"Unofficial" Submarine Patches
As I was blogging about the new USS Georgia patch in the post below, I started thinking about the "unofficial" patches that different groups on the boat would come up with. They were always very inventive, if sometimes a little vulgar. On Connecticut, the midwatch nuke guys (we stuck the drill monitors on midwatch for an ORSE workup, so they got essentially no sleep) came up with their own patch that was quite humorous, despite the fact that it had a really bad word on it.
A reader let me know about an interesting patch from USS Thomas Jefferson (SSBN 618). The patch, from this web page. Here's how the patch originated:
The 618 Gold crew in the late 1960's was pretty tight and we had a great CO by the name of Purdum. Somehow we got know as a bunch of pirates -- I think the XO of the blue crew had something to do with it....The patch itself is here:
In my post below, I was talking about how it was hard to read the "SSBN" part on the Georgia's original, pre-SSGN logo. For the "Purdum's Pirates" patch, apparently someone noticed that if you turned the patch upside down, the Olde English lettering in the "SSBN 618" spelled out something completely different:
Can you see it?
Speaking of submarine logos, the N77 website has a couple of pages of official ship's seals they put together a few years ago that included the logos of most of the boats in commission in about 1998; the one for Los Angeles-class boats is here, and the one for Ohio-class SSBNs is here.

SUPPLIED INFORMATION
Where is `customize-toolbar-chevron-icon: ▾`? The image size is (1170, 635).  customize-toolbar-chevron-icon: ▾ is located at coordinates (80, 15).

INSTRUCTIONS FOR THE TASK
Copy the post about unofficial submarine patches word for word, from "A reader let" up to and including "you see it?".

RESPONSE AREA
A reader let me know about an interesting patch from USS Thomas Jefferson (SSBN 618). The patch, from this web page. Here's how the patch originated:
The 618 Gold crew in the late 1960's was pretty tight and we had a great CO by the name of Purdum. Somehow we got know as a bunch of pirates -- I think the XO of the blue crew had something to do with it....The patch itself is here:
In my post below, I was talking about how it was hard to read the "SSBN" part on the Georgia's original, pre-SSGN logo. For the "Purdum's Pirates" patch, apparently someone noticed that if you turned the patch upside down, the Olde English lettering in the "SSBN 618" spelled out something completely different:
Can you see it?